[Selected extract]

========================================

I've since been on lockdown, burning/melting all old wax - not reusing anything, scorching the inside of my equipment, etc. I also have TerraPro on hand just in case.

Could it have been coincidence? Maybe. Should I try them again?


----------



## COAL REAPER

i have a couple observations i am wondering if anybody has experienced. right now i have good size saska clusters with no colony losses yet this winter.
these bees are quiet. when my other colonies are out for cleansing flights (2 or 3 this winter), the saskies stay home. and they have almost zero die off. i am used to a handful of dead bees on the bottom boards come spring. saska colonies are just a few.
i was not impressed at all by them last year. still giving them hope and interested to see how they do this spring.


----------



## aran

COAL REAPER said:


> i have a couple observations i am wondering if anybody has experienced. right now i have good size saska clusters with no colony losses yet this winter.
> these bees are quiet. when my other colonies are out for cleansing flights (2 or 3 this winter), the saskies stay home. and they have almost zero die off. i am used to a handful of dead bees on the bottom boards come spring. saska colonies are just a few.
> i was not impressed at all by them last year. still giving them hope and interested to see how they do this spring.


what was it you were not impressed with last year? honey production? Seems like their winter survival has been good from your post.


----------



## COAL REAPER

aran said:


> what was it you were not impressed with last year? honey production? Seems like their winter survival has been good from your post.


worth mentioning, this is a small sample size, 2 saskatraz. they were building up alright enough and then just stalled. i have been speculating why. i dont feel i messed with them too much. i installed them on drawn comb. i wanted to encourage drone production so i put frames of drone comb towards the outside of boxes, probably 3 frames worth per box. maybe too much. i left them alone for two weeks and at that point there was eggs but no larvae so i added two frames of brood from overwintered colonies. maybe that introduced some mites. about 6 weeks after queens started laying it was like they shut down for summer dearth. small brood nests, maybe 3-4 frames. but that is the peak of our nectar flow. and they had ample empty comb. thought maybe they were preparing to swarm but they never did. harvested one medium of honey. i ensured in fall that the original queens were still in the boxes. they were laying well again. fed 2 gallons of syrup in the fall. did not sample for mites but i treated with apivar in mid-july. rest assured, i have not given up on them.


----------



## COAL REAPER

i forgot to mention that they are very super gentle and calm on the comb!


----------



## Cloverdale

i installed them on drawn comb. i wanted to encourage drone production so i put frames of drone comb towards the outside of boxes, probably 3 frames worth per box.

I believe this is too many drone frames. I believe the percentage should be around 13%? And if they had to draw all those frames out they used an awful lot of energy doing this. Deb


----------



## COAL REAPER

Cloverdale said:


> I believe this is too many drone frames. I believe the percentage should be around 13%? And if they had to draw all those frames out they used an awful lot of energy doing this. Deb


may be. i kept worker comb in the middle and all frames were drawn already. of the inspections i did, there was always available worker comb to lay in. had they drawn all frames and made a super of honey i would have been impressed.

========================================

[Data]
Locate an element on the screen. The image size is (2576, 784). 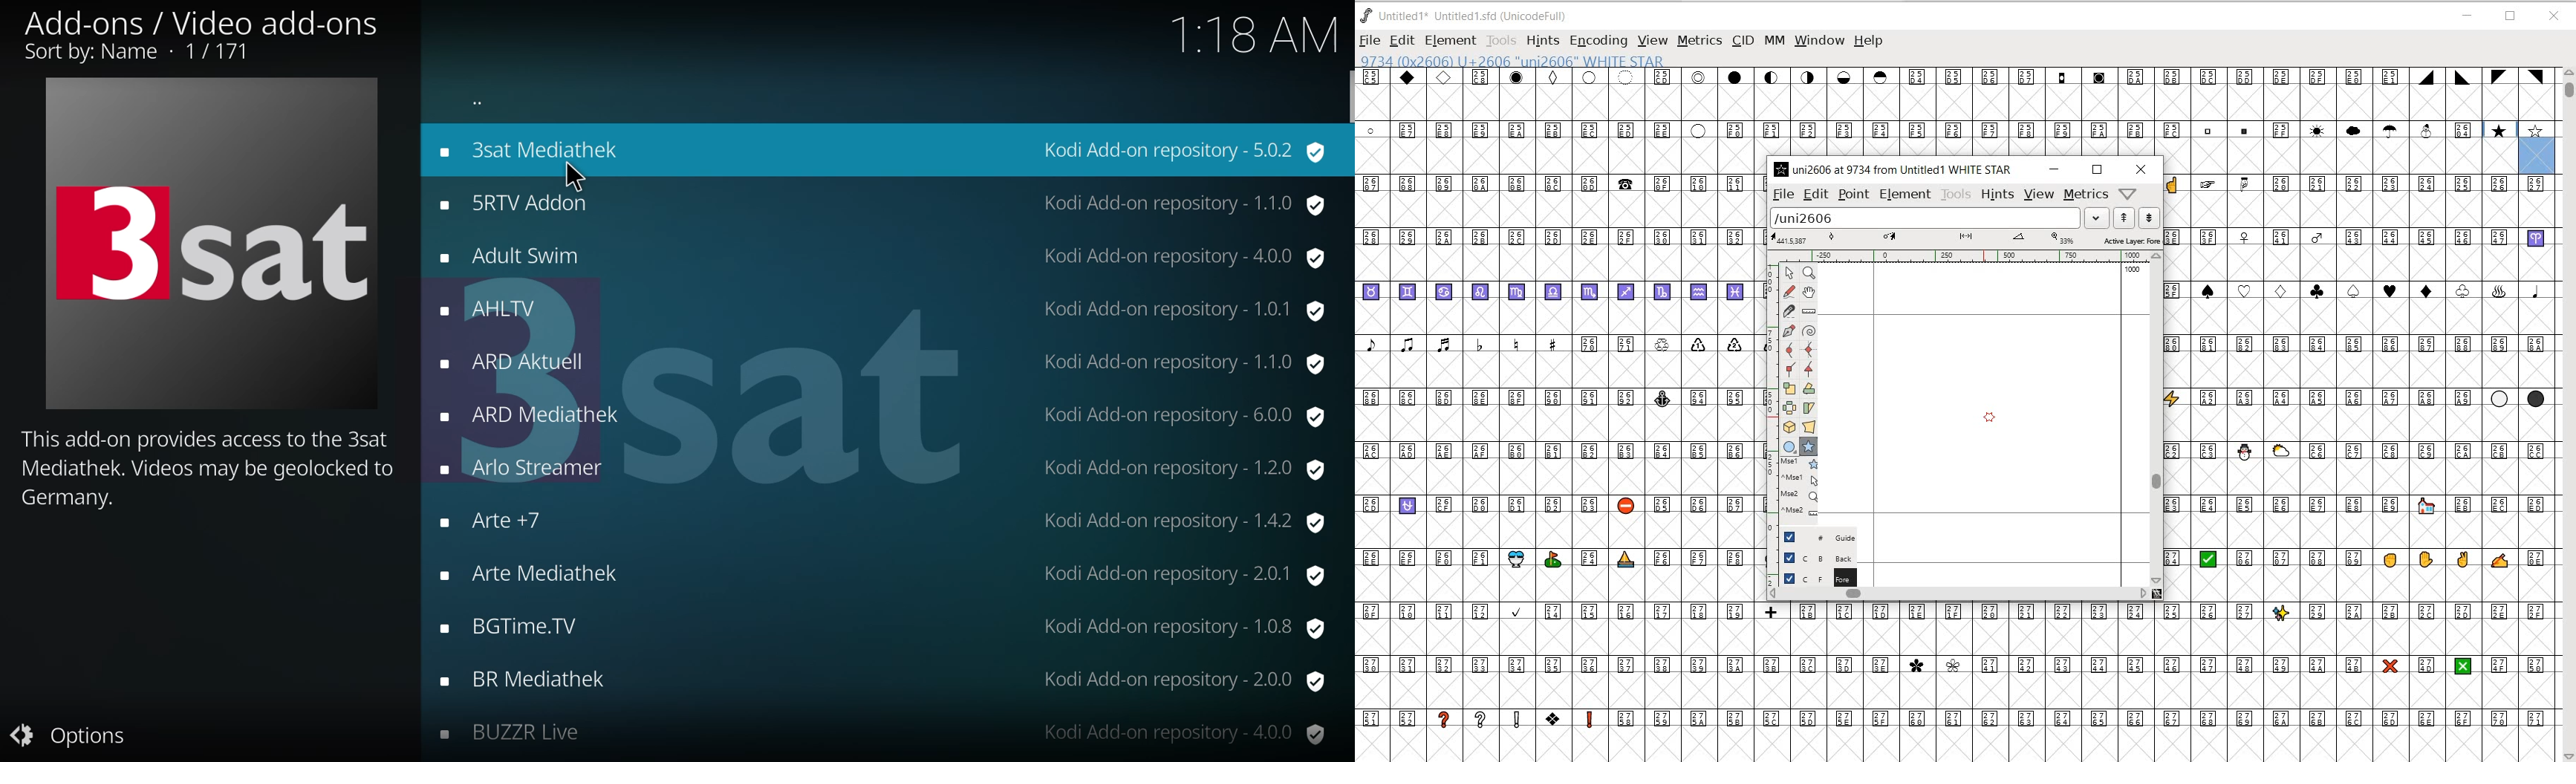
add-ons is located at coordinates (507, 626).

========================================

[Task statement]
Carry on the forum thread about Saskatraz bees, picking up after its final post. The material plays no part in this work.

[Answer to this task]
yes, i have read colonies like to have 10-15% drone comb when grown. does anybody increase this percentage in colonies where you wish to promote drone rearing?


----------



## Cloverdale

Coal reaper, I’m just curious, do you have a separate yard just for mating?


----------



## COAL REAPER

Cloverdale said:


> Coal reaper, I’m just curious, do you have a separate yard just for mating?


no, working out of one yard. this drone encouragement of such few hives my not yet be effecting my mating, but i figure it cant hurt. i am happy with the queens reared last year.
i dont sell queens or bees or anything like that. still trying to figure it all out before growing.


----------



## Cloverdale

Well it couldn’t hurt. I have done the same, buying different strains of queens for the DCA; I figure it’ll help other area beekeepers too with their virgin matings, which in turn would help mine. Sometimes the crosses can get nasty (like the Buckfast). Wouldn’t it be great to know all the drones (traits) the queen mated with? By the way, I was born and raised in NJ before retiring to NY. Jersey girl all the way. Deb


----------



## COAL REAPER

Cloverdale said:


> By the way, I was born and raised in NJ before retiring to NY. Jersey girl all the way. Deb


ahh, you must have some DTS roots! i grew up in rahway/clark. moved to other side of state to get away from congestion. we used to go to belleayre a lot.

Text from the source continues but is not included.